Local, offline voice dictation for Linux, macOS, and Windows — hold a key, speak, release
Project description
YazSes
Local, offline voice dictation for Linux, macOS, and Windows. Hold a key, speak, release — the transcribed text appears in whatever app is focused. No cloud, no GPU.
Hold the dictation key (>0.5s) → speak → release → text appears
Powered by faster-whisper (CPU/int8). Works in browsers, terminals, IDEs, chat apps — anywhere the OS lets keystrokes reach the focused window.
Supported platforms
| OS | Hotkey default | Install | Status |
|---|---|---|---|
| Linux | Space |
apt / snap / PPA / pipx / .deb / installer | Stable |
| macOS | Right Option |
.dmg (Homebrew Cask coming) |
Developer preview (unsigned) |
| Windows | Right Ctrl |
.exe installer (winget coming) |
Developer preview (unsigned) |
Why Right Ctrl on Windows, not Right Alt? On many international layouts Right Alt acts as AltGr — used to type
@,€,{},[],\,~, etc. Hijacking it would break normal typing. Right Ctrl is rarely used for typing, so it's the safer default. Every platform's hotkey is configurable inconfig.toml.
Quick install
One-line install on every major OS:
# macOS — via Homebrew tap
brew tap novafabric/yazses && brew install --cask yazses
# Windows — via winget (pending PR review at microsoft/winget-pkgs#371427)

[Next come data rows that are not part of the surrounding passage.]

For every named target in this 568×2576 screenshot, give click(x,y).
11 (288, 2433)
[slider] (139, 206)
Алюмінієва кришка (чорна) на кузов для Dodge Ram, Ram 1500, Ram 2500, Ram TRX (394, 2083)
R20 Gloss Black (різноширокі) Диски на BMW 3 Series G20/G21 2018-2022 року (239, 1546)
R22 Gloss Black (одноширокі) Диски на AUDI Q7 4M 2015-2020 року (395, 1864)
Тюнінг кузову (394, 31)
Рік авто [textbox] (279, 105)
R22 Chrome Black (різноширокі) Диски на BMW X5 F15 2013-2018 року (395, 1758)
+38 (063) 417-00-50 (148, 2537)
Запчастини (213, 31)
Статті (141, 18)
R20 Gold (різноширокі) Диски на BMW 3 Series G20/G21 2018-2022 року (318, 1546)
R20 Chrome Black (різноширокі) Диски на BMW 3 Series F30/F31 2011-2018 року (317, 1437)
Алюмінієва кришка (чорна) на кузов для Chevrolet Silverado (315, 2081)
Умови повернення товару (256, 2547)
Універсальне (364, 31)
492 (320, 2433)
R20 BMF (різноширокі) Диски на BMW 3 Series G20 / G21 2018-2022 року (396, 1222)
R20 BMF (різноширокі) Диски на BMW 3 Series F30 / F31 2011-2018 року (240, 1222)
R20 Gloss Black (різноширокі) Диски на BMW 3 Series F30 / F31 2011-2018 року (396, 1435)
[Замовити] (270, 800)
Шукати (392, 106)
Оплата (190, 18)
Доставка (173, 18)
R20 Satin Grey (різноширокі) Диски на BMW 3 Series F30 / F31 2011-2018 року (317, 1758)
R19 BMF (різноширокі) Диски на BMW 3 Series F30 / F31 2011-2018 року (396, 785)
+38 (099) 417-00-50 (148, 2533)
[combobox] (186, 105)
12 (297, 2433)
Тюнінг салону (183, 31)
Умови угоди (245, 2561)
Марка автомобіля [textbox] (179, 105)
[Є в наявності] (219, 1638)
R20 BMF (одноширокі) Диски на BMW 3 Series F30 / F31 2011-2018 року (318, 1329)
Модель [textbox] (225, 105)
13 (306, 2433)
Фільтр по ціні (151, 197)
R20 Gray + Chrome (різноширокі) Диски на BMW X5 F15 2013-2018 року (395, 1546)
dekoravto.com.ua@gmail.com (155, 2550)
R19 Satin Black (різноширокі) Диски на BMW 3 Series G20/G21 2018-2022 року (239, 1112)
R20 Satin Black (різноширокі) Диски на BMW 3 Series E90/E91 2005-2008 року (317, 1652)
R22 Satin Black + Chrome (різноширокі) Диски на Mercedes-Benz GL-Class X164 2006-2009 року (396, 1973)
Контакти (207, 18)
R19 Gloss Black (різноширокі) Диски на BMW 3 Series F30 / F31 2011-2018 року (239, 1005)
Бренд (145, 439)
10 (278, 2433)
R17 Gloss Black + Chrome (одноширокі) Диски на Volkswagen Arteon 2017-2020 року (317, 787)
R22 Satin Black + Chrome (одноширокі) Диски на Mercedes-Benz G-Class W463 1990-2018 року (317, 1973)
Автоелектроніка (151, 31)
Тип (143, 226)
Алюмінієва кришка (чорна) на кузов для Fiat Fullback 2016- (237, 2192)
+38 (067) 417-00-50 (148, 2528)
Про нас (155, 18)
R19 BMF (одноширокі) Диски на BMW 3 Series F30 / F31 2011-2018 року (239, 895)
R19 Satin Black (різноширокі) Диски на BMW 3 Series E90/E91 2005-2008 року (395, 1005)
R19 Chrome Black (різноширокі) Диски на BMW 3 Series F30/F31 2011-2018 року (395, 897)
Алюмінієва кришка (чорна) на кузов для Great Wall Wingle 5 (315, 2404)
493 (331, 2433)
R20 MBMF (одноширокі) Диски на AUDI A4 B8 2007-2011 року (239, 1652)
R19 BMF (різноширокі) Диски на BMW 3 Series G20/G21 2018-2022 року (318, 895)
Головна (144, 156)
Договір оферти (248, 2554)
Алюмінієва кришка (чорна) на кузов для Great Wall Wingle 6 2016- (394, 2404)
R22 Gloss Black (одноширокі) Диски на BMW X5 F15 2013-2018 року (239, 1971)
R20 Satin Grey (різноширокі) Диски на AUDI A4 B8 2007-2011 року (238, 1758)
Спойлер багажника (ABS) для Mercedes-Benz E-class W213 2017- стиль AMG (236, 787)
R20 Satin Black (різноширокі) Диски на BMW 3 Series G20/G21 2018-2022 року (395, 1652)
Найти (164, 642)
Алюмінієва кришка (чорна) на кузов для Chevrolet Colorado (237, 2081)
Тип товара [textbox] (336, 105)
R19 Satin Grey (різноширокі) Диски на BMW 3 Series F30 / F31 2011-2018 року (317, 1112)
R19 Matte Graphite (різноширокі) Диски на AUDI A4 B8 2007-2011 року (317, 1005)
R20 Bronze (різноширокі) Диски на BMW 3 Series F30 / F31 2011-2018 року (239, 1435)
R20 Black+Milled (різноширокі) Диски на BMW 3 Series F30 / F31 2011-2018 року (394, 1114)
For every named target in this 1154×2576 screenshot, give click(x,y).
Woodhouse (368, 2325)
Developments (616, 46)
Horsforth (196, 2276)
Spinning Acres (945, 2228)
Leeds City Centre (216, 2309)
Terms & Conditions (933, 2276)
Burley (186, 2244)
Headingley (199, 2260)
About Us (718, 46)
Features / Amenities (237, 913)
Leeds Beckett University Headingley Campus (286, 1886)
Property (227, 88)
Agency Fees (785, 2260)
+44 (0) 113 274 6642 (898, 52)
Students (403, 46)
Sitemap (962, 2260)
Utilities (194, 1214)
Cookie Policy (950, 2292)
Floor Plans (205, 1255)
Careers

winget install NovaFabric.YazSes
# Linux — via the apt repo
bash <(curl -fsSL https://raw.githubusercontent.com/novafabric/yazses/main/install.sh)
# Cross-platform fallback — pip
pipx install yazses
After install:
| OS | What's left |
|---|---|
| macOS | Right-click → Open the first time (unsigned dev preview); grant Accessibility + Microphone when prompted; hold Right Option to dictate. |
| Windows | If SmartScreen warns, click More info → Run anyway (unsigned dev preview); hold Right Ctrl to dictate. |
| Linux | sudo usermod -aG input "$USER" then re-login; systemctl --user enable --now yazses.service; hold Space to dictate. |
Full per-OS guides: docs/macos-install.md, docs/windows-install.md. Status of every distribution channel lives in docs/distribution-status.md.
Other channels
If a one-liner above doesn't fit your environment, pick from the platform sections below.
macOS — alternatives
# Direct .dmg download (no Homebrew needed)
# https://github.com/novafabric/yazses/releases/latest
# Open the .dmg, drag YazSes.app into /Applications, right-click → Open the first time.
Windows — alternatives
# Direct .exe download
# https://github.com/novafabric/yazses/releases/latest
# Click "More info → Run anyway" if SmartScreen warns.
Linux — alternatives
# APT repo (Debian/Ubuntu)
curl -fsSL https://novafabric.github.io/yazses/apt/KEY.gpg \
| sudo gpg --dearmor --yes -o /usr/share/keyrings/yazses.gpg
echo "deb [signed-by=/usr/share/keyrings/yazses.gpg] https://novafabric.github.io/yazses/apt ./" \
| sudo tee /etc/apt/sources.list.d/yazses.list
sudo apt update && sudo apt install yazses
# Launchpad PPA (Ubuntu)
sudo add-apt-repository ppa:novafabric/yazses
sudo apt update && sudo apt install yazses
# Snap (works on most distros after `snapd` is installed)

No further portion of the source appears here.